Routes can match dynamic path segments and read them inside the handler.

Use Globs for matching

The router uses micromatch glob syntax — not Express-style :id placeholders — so a path like /users/:id is expressed as /users/+([0-9a-zA-Z-_])?(/). The +([...]) group matches one-or-more allowed characters, and the trailing ?(/) makes the optional slash forgiving.

The SDK ships a getFinalPathSegment helper that pulls the last segment off the URL — perfect for single-parameter routes.
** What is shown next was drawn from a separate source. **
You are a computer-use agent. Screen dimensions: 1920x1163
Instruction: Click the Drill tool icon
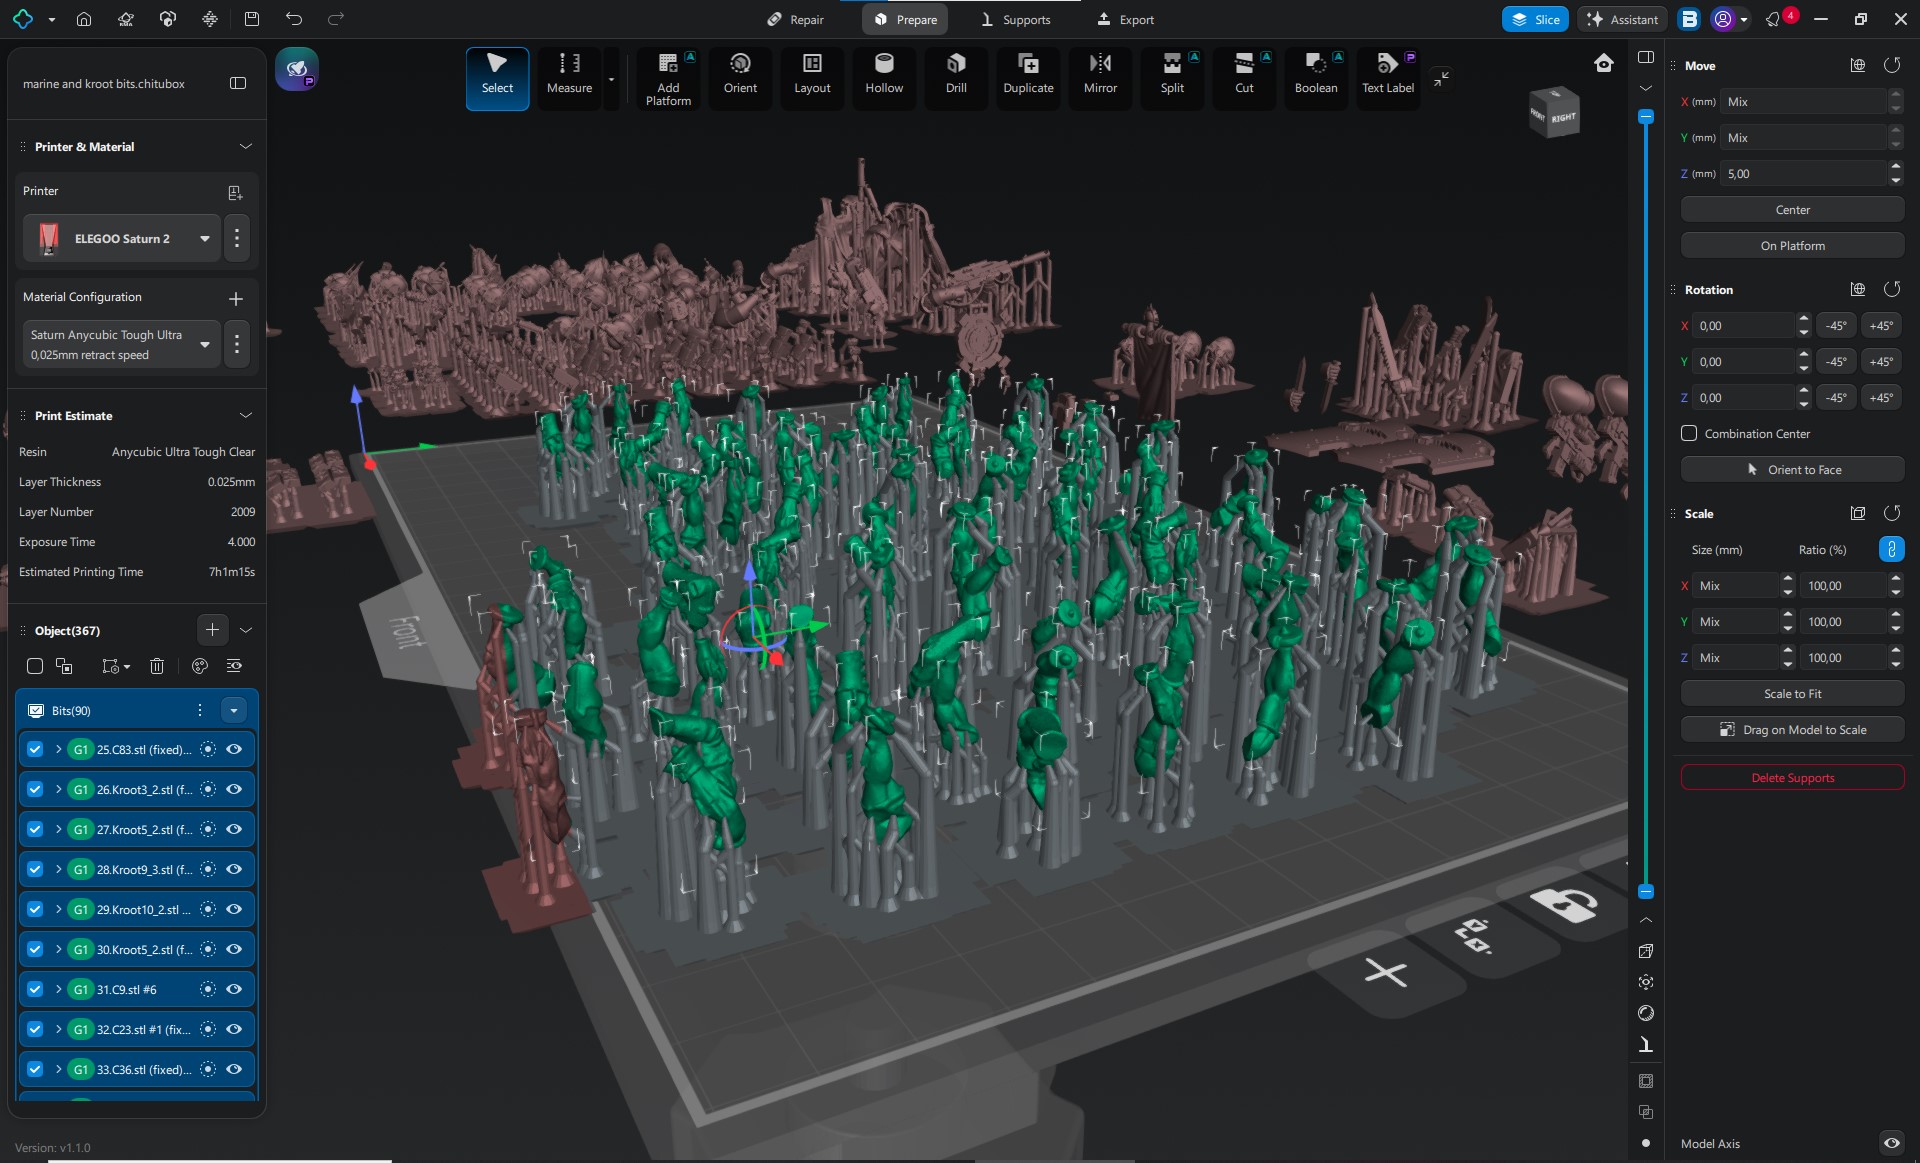pyautogui.click(x=955, y=75)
This example proxies a request to JSONPlaceholder using the ID from the URL:

src/users.get.ts
import {
APITags,
BadRequest,
HTTPRoute,
Methods,
NotFound,
Request,
contentTypes,
getFinalPathSegment,
jsonResponse,
} from '@browserless.io/browserless';
import { ServerResponse } from 'http';

export default class UsersGetRoute extends HTTPRoute {
name = 'UsersGetRoute';
accepts = [contentTypes.any];
auth = true;
browser = null;
concurrency = false;
contentTypes = [contentTypes.json];
description = 'Fetch a user by ID from the upstream JSONPlaceholder API.';
method = Methods.get;
path = '/users/+([0-9a-zA-Z-_])?(/)'; // This is NOT a RegEx, but a micromatch glob pattern.
tags = [APITags.management];

async handler(req: Request, res: ServerResponse): Promise<void> {
const id = getFinalPathSegment(req.parsed.pathname);

if (!id) {
throw new BadRequest('Missing user id in path');
}

const upstream = await fetch(
`https://jsonplaceholder.typicode.com/users/${id}`,
);

if (upstream.status === 404) {
throw new NotFound(`No user found with id "${id}"`);
}

const user = await upstream.json();
return jsonResponse(res, 200, user);
}
}
Error classes throw the right HTTP code

BadRequest, NotFound, Unauthorized, Timeout, TooManyRequests, and ServerError are all exported from the SDK. Throwing one returns the matching status without manual writeResponse calls

Compile-and-drop is identical to the healthcheck route, just add users.get.ts next to healthz.get.ts, build the image, and the loader picks it up.

Test it against a running container:

curl "http://localhost:3000/users/1?token=your-api-token"

# {
# "id": 1,
# "name": "Leanne Graham",
# "username": "Bret",
# // ...
# }

Adding more route types

The same pattern works for any route primitive exported from the SDK:

ClassUse for
HTTPRouteREST endpoints with no browser dependency
BrowserHTTPRouteREST endpoints that launch a browser
WebSocketRouteWebSocket endpoints with no browser dependency
BrowserWebsocketRouteWebSocket endpoints that connect to a browser

File suffix conventions: *.http.ts and *.ws.ts, or a more specific {name}.{method}.ts (e.g. metrics.get.ts). Drop the compiled output under ${BLESS_ROUTES}/<group>/http/ or ${BLESS_ROUTES}/<group>/ws/ to register it.